── Bereitgestellter Auszug ──
Bioethik Aktuell

Pandemie: Krise entschuldigt keine niedrigen Wissenschaftsstandards

IMABE: Schlampig konzipierte Studien können schweren Schaden anrichten

Lesezeit: 02:30 Minuten

© Pixabay_4835301_mattthewafflecat

Forscher und Ärzte auf der ganzen Welt befinden sich derzeit in einem Wettlauf, um Impfstoffe gegen das neue Corona-Virus oder Therapien für COVID-19-Patienten zu entwickeln. Der Zeitdruck dürfe aber nicht auf Kosten der Qualität gehen, mahnen Ethiker nun in einem aktuellen Beitrag in Science (Science 23 Apr 2020: eabc1731, DOI: 10.1126/science.abc1731).

„Krisen sind keine Entschuldigung dafür, wissenschaftliche Standards abzusenken“, betonen Alex John London, Direktor des Zentrums für Ethik und Politik an der Carnegie Mellon University in Pittsburgh (USA), und Jonathan Kimmelman, Direktor der Abteilung für biomedizinische Ethik an der McGill University in Montreal (Kanada). Sie rufen dazu auf, die Corona-Pandemie nicht als Grund dafür zu betrachten, bei der Therapie- und Impfstoff-Suche die strengen Forschungsstandards aufzuweichen.

Der weltweite Ausbruch von COVID-19 habe zu zahlreichen Studien geringer Qualität geführt, die schlecht konzipiert waren, in voreingenommener Weise Schlüsse zogen und ohne die sonst übliche Beurteilung durch Fachkollegen („Peer-Review“) veröffentlicht wurden. Dabei werde oft die Auffassung vertreten, dass Notfälle im Bereich der öffentlichen Gesundheit Ausnahmen von den üblicherweise hohen Forschungsstandards erfordern würden (vgl. ORF Science, online, 23.4.2020).
───
── Extrahiertes Material ──
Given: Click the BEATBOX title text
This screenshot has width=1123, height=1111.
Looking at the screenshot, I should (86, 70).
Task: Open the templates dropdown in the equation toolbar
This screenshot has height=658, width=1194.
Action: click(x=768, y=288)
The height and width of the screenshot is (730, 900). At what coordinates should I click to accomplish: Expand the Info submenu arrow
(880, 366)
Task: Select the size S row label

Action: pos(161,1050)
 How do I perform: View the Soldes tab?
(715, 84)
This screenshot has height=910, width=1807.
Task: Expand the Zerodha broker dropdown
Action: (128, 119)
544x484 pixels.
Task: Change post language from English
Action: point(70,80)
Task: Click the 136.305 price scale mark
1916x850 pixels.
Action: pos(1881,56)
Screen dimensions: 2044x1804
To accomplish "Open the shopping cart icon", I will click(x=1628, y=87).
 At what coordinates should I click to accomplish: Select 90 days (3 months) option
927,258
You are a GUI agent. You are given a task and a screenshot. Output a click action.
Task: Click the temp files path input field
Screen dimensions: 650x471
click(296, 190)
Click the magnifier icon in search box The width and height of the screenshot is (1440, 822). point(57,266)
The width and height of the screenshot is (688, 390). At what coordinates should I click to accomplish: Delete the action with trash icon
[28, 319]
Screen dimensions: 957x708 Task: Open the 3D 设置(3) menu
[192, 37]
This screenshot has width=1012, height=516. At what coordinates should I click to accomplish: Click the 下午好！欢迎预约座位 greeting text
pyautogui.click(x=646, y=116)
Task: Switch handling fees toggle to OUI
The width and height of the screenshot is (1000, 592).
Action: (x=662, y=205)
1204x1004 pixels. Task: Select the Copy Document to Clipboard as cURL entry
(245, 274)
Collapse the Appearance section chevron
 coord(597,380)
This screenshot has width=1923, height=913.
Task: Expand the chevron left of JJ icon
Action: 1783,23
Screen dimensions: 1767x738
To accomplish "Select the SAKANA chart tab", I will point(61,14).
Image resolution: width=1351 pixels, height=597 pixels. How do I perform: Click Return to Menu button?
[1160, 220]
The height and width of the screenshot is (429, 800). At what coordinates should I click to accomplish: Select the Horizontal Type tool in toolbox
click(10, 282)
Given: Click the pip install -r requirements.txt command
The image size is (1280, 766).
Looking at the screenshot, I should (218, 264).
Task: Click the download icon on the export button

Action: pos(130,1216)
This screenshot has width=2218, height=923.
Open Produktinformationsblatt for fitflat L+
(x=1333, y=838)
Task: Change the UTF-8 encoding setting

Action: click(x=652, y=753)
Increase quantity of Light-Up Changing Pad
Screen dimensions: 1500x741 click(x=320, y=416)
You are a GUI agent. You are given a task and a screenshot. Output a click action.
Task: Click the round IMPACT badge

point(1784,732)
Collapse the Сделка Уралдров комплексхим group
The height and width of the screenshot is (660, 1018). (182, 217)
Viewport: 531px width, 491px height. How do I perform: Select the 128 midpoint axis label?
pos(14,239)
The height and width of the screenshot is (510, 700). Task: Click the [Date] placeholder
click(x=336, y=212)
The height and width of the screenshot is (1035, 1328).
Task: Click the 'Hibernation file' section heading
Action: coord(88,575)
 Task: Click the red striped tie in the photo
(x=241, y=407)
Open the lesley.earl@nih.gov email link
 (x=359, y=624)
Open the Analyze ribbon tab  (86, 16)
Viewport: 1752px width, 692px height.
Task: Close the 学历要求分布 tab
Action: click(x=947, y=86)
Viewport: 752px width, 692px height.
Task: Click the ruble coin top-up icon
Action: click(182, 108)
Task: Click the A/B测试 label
───
> **Aufgabe**: Geben Sie den Absatz des Auszugs zur Pandemieforschung, der mit „Der weltweite Ausbruch von COVID-19“ beginnt, in kürzerer Form wieder und bewahren Sie dabei seine wesentlichen Aussagen. Die Zeilen werden für die Bearbeitung nicht benötigt.

> **Ergebnis**: Der weltweite COVID-19-Ausbruch habe zahlreiche Studien geringer Qualität hervorgebracht. Sie seien schlecht konzipiert gewesen, hätten voreingenommene Schlüsse gezogen und seien ohne Peer-Review veröffentlicht worden. Oft werde die Auffassung vertreten, Notfälle der öffentlichen Gesundheit erforderten Ausnahmen von den üblicherweise hohen Forschungsstandards (vgl. ORF Science, online, 23.4.2020).